Income Tax
11 indicted for filing taxes for 2,700 dead people
A South Florida ring accused of plotting to fleece $34 million from the U.S. government by filing phony tax returns in the names of thousands of dead people was indicted this week.
Feb. 09, 2013
Feb. 09–A South Florida ring accused of plotting to fleece $34 million from the U.S. government by filing phony tax returns in the names of thousands of dead people was indicted this week.
The indictment charged 11 defendants with conspiring to defraud the Internal Revenue Service by stealing the identities of nearly 7,000 people, including more than 2,700 who were dead, to file fraudulent tax returns, according to federal prosecutors.
The case marks the latest federal crackdown on the escalating crime, which costs the U.S. government billions of dollars every year. Earlier this week, the U.S. attorney’s office announced the recent prosecutions of 14 defendants in similar fraud cases.
U.S. Attorney Wifredo Ferrer said the double-barreled crime of ID theft coupled with tax refund scams is the “new Medicare fraud” in South Florida.
According to the latest indictment, the defendants recruited “knowing participants and unknowing victims” to put businesses, bank accounts and electronic filing ID numbers in the perpetrators’ names to carry out their schemes, prosecutors said.
“To avoid having the fraud discovered, the defendants negotiated the fraudulently obtained income tax refund checks at each other’s businesses,” they said in a statement.
Prosecutors are seeking to seize $443,449 from bank accounts, a 2011 Cadillac Escalade EXT Premium Sport, a 2010 Nissan Maxima, a 2011 Infiniti M37 and a 2010 Porsche.
Charged in the indictment were: Henry Dorvil, 35, of Hollywood; Herve Wilmore Jr., 29, of Aventura; Dukens Eleazard, 33, of Pembroke Pines; Marie Eleazard, 32, of Miami; Jesse Lamar Harrell, 26, of Miramar; and Luckner St. Fleur, 32, of Miami.

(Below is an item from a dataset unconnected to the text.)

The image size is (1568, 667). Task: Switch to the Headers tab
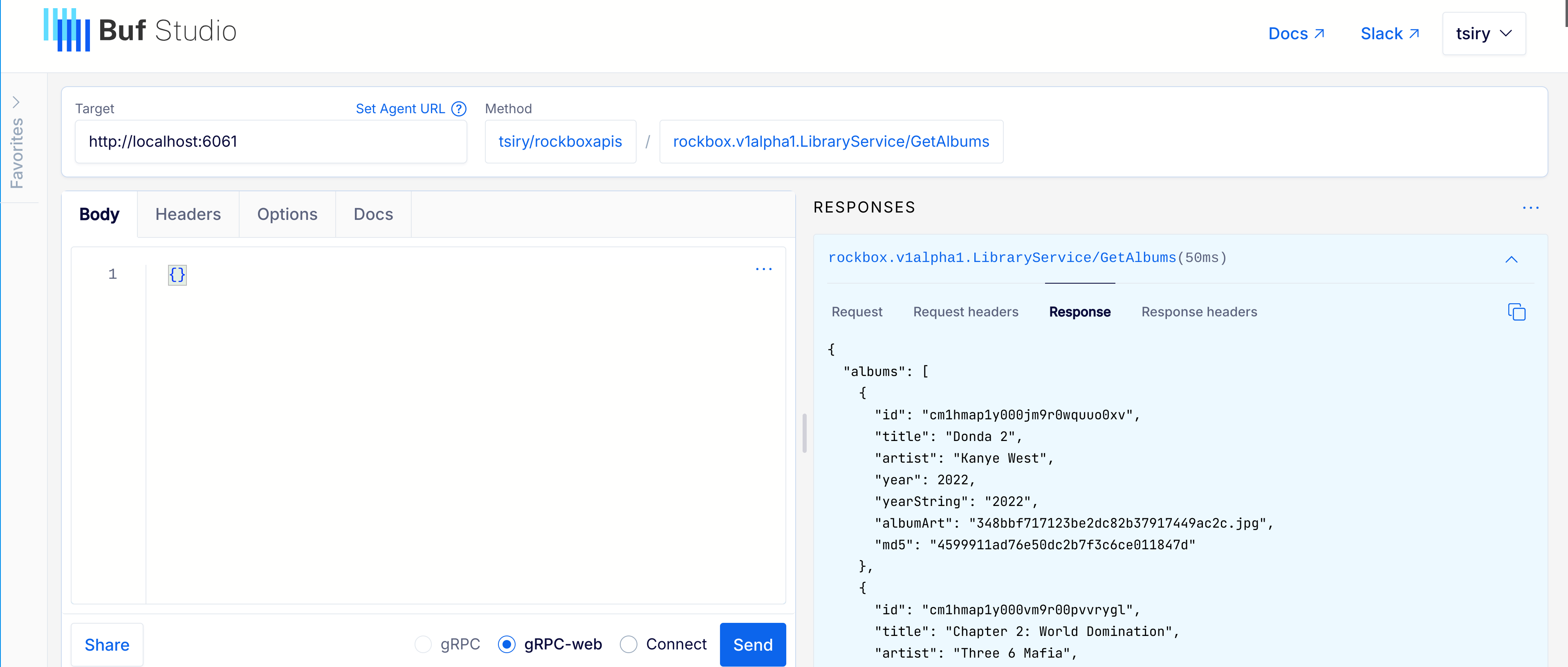coord(188,214)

Also: Ruth “Princess” Cartwright, 30, formerly of Plantation; Miguel Patterson, 35, of Miami; Brandon Johnson, 29, of Miami Gardens; John Similien, 24, of Plantation; and Marc Leroy Saint Juste, 26, of Tamarac.
On Friday, Dorvil, Harrell, Patterson, Johnson and Saint Juste made their initial appearances in federal court in Fort Lauderdale.
Cartwright was arrested in Georgia and will make her initial appearance there. Wilmore, both Eleazards, St. Fleur and Similien remain at large.
On Thursday, in a separate case, three defendants were sentenced for filing false income-tax claims with the IRS using the stolen identities of foreign nationals.
Christian Andres Perin, 40, of Miami, was sentenced to more than seven years in prison. Venancio Oscar Pio, 52, of Doral, and Olga Rosana Garcia, 46, of Miami, were sentenced to about six years.
The defendants were also ordered to pay restitution of $1.15 million.
Perpetrators in South Florida, Tampa and other regions of the country steal the identities of people including prisoners, the dead, the poor and even children who don’t file income tax returns in order to avoid having the IRS detect duplicate filings, authorities say. They also swipe people’s IDs to file phony tax returns. Combined, the schemes have robbed the U.S. government of billions of dollars yearly since the crime began spreading in 2008, according to a Treasury Department report.
South Florida victims of these and similar crimes run the gamut: police officers, Holocaust survivors, U.S. Marines stationed in Afghanistan, hospital patients and senior citizens.
What’s fueling the fraud? Florida has the highest rate of identity theft in the country, with 178 complaints per 100,000 residents last year, followed by Georgia, with 120 complaints per 100,000 residents, according to the Federal Trade Commission.
Ferrer noted that ID theft is the force behind the “tsunami” of tax-refund fraud. He added that Florida’s rate is “dwarfed” by that in the Miami area, with 324 complaints per 100,000 residents.
“While identity theft in Florida ranks highest in the United States, the identity theft rate in Miami has reached near-epidemic proportions,” Ferrer said last fall, after forming a strike force with federal agencies and local police to target the pernicious problem.
So far, his office reports charging about 125 defendants accused of about $126 million in tax fraud.